Art. 449. He who builds, plants or sows in bad faith on the land of another, loses that is built, planted, or sown without right to indemnity.
Art. 450. The owner of the land on which anything has been built, planted or sown in bad faith may demand the demolition of the work, or that the planting or sowing be removed, in order to replace things in their former condition at the expense of the person who built, planted or sowed or he may compel the builder or planter to pay the price of the land and the sower the proper rent.
Art. 451. In the cases of the two preceding articles, the landowner is entitled to damages from the builder, planter or sower.
Art. 452. The builder, planter, or sower in bad faith is entitled to reimbursement for the necessary expenses of the preservation of the land.
As the records show that the Villacins planted sugar cane which is harvested every crop year and, therefore, cannot be considered as a necessary expense for the preservation of the land, they are not entitled to any such reimbursement of amount expended by them.
The records also indicate that the parties, at the pre-trial hearing, agreed to the payment of liquidated damages to the prevailing party the amount of P18,000.00 per year until the final adjudication of the case (Record on Appeal, pp. 37-38), which the trial court incorporated in its modified Decision dated June 16, 1966, ordering the Villacins to pay liquidated damages of P18,000.00 per year beginning 1964. (Record on Appeal, pp. 8490). We hold that the amount agreed as liquidated damages complies with Art. 451 of the New Civil Code.
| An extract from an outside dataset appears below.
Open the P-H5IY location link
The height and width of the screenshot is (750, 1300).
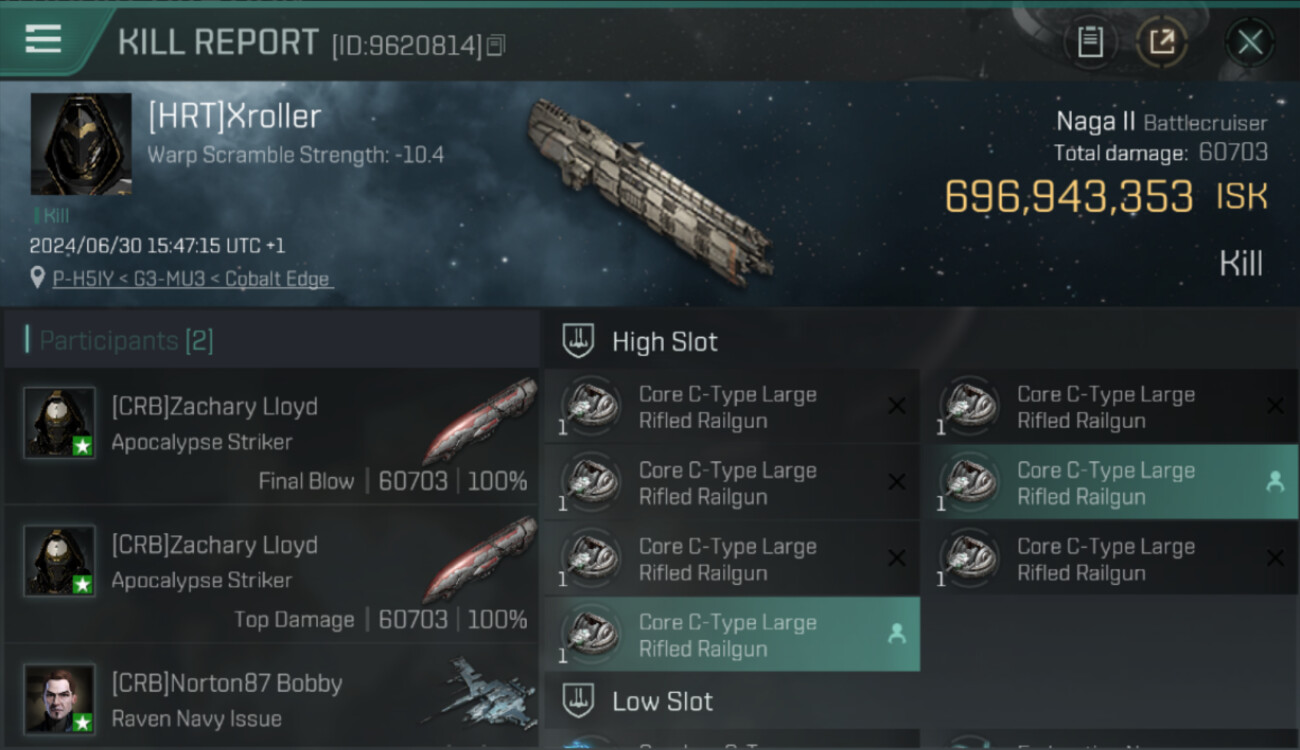(x=192, y=279)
WHEREFORE, the decision of the Court of Appeals is reversed and another one is entered declaring the Villacins to be purchasers s and possessors n bad faith without tight to limit to that built planted or sown by them on the land, further ordering said respondents to restore, possession of the land to the petitioner and to pay to the petitioner liquidated damages in the amount of P18,000.00 per year beginning 1964 until the time same is restored to the possession of the respondent's Villacin's shall also pay the petitioner the amount of P3,000.00 for and as attorney's fees plus costs. The Villacins liability this judgment is declared joint and several.
SO ORDERED.
Teehankee (Chairman), Makasiar, Muń;oz-Palma, Martin and Fernandez, JJ., concur.
Footnotes
1 Third Division, penned by Justice Jose B. Rodriguez, concurred by Justices Nicasio A. Yatco and Manuel P. Barcelona.
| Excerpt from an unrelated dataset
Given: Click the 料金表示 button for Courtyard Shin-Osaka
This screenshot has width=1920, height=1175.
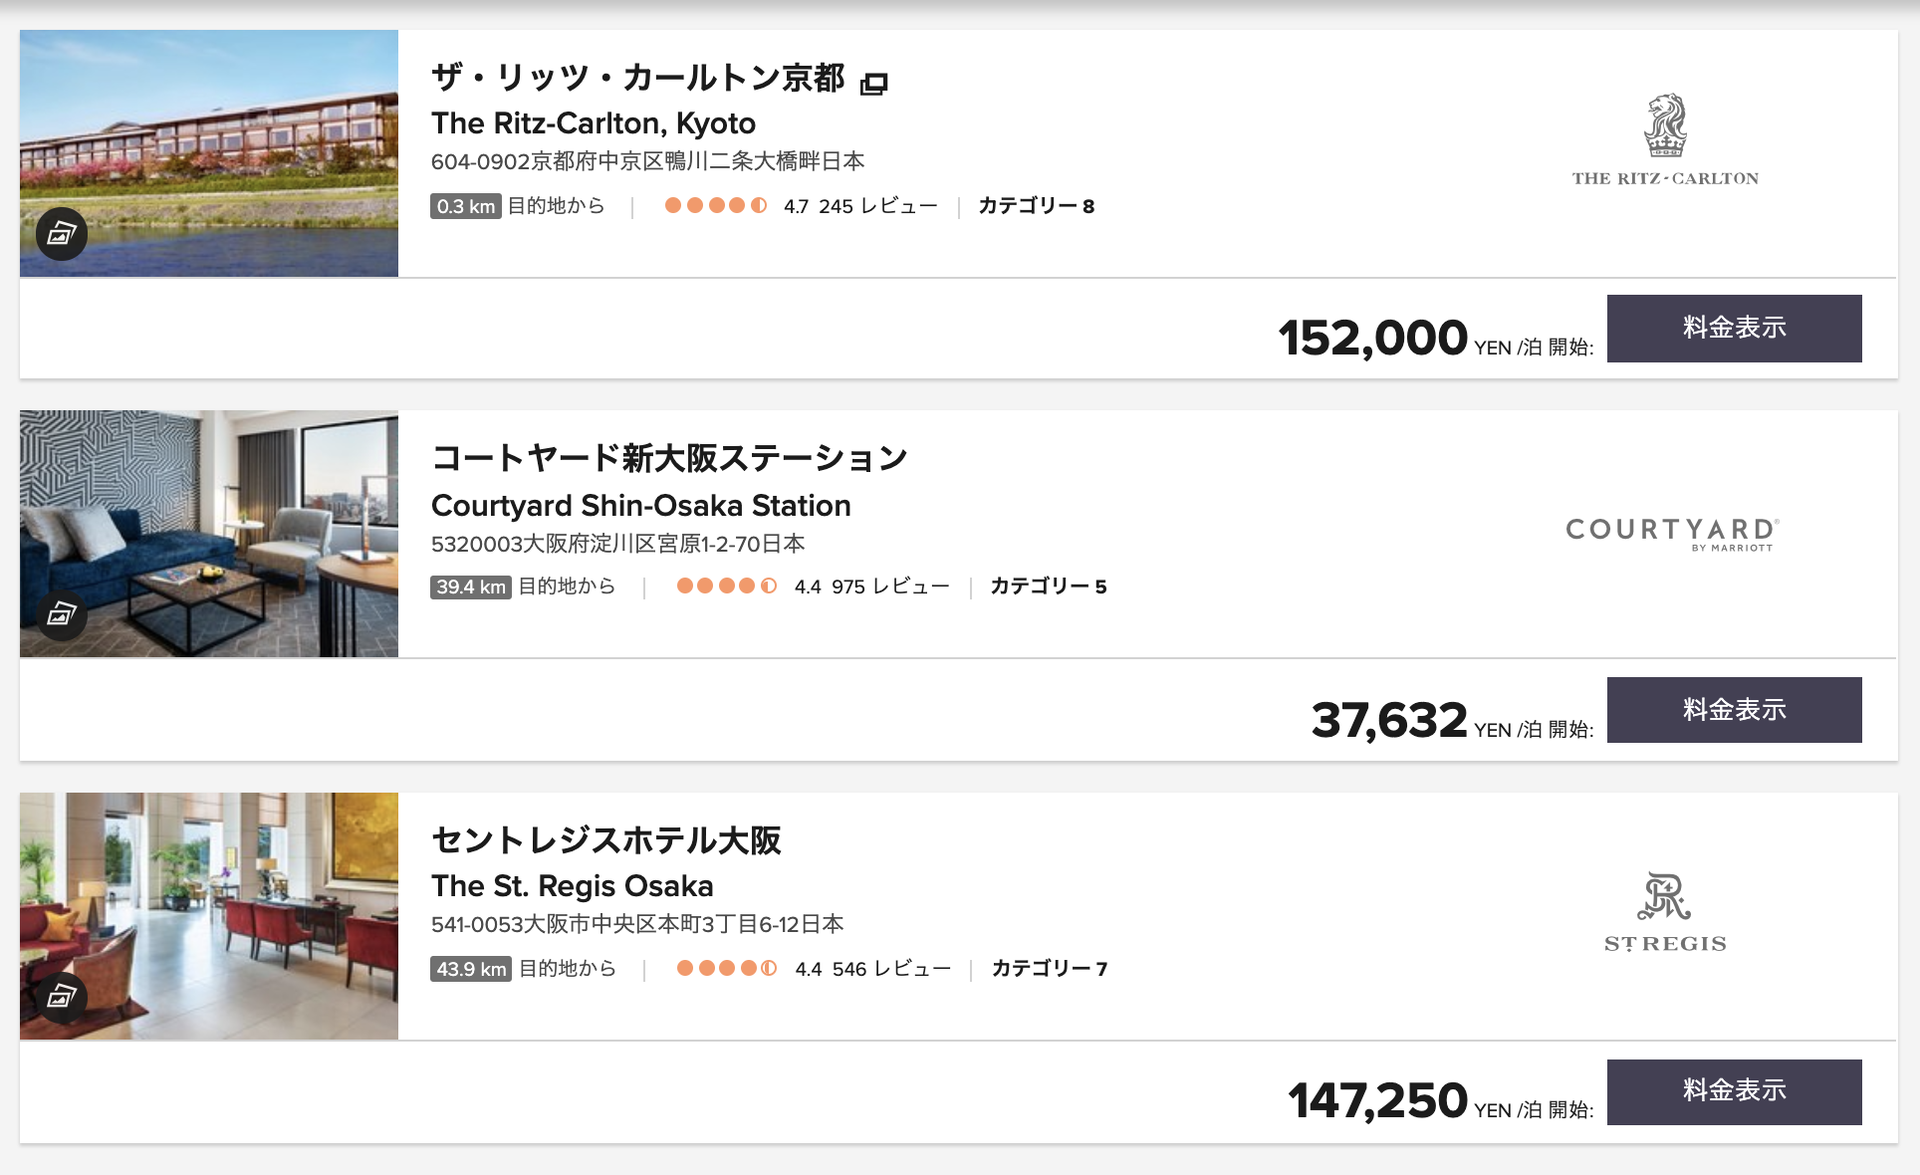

2 Revilla v. Galindez 107 Phil. 480 (1960)
3 Ortiz v. Fuentebella, 27 Phil. 537 (1914)
4 Leung Lee v. Strong, 37 Phil. 644 (1918)
5 RFC v. Javillonar 107 Phil. 664 (1960)
6 Lagunia v. Valsoby 31 Phil. 390 (1915); Domingo v. Ongsisko et al.. 55 Phil. 390; Sorsogon v. Makalinta, L-1692. February 24. 1948, 45 O.G. 3819; Baldoz v. Papa et al., L-18150, July 30, 1965; Malaguit v. Alipio et al., L-18596, September 30, 1964.